BEGIN

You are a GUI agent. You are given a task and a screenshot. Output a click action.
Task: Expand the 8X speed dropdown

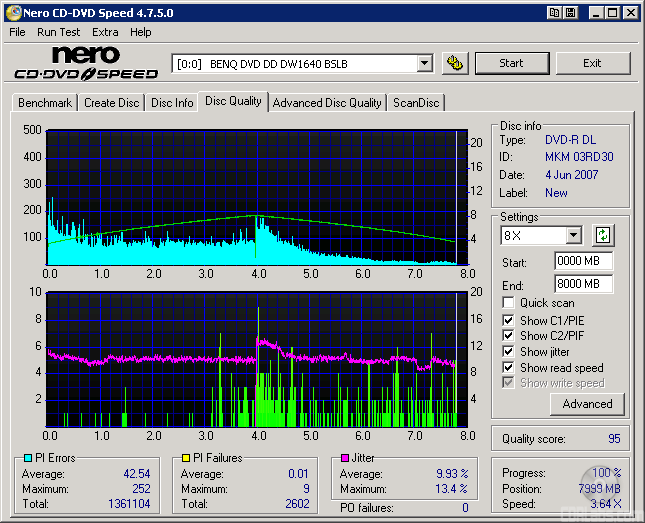pos(573,236)
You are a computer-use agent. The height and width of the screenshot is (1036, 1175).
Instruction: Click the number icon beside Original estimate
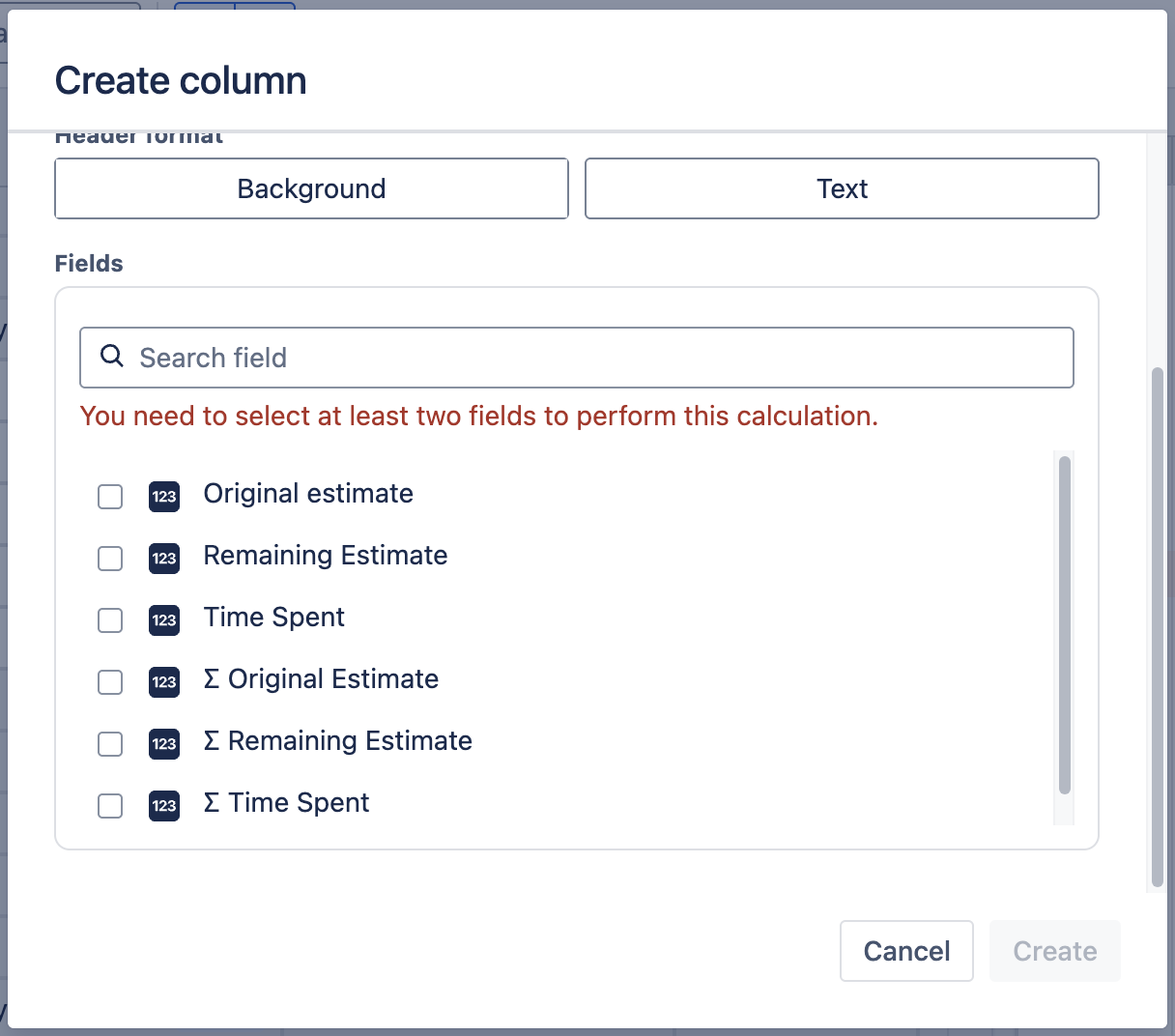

END

What the exercise asks
Beginning at the line that contains "You are a computer-use", transcribe it and every later line through the last line of the data above, exactly, and drop the pictures.

Task solution
You are a computer-use agent. The height and width of the screenshot is (1036, 1175).
Instruction: Click the number icon beside Original estimate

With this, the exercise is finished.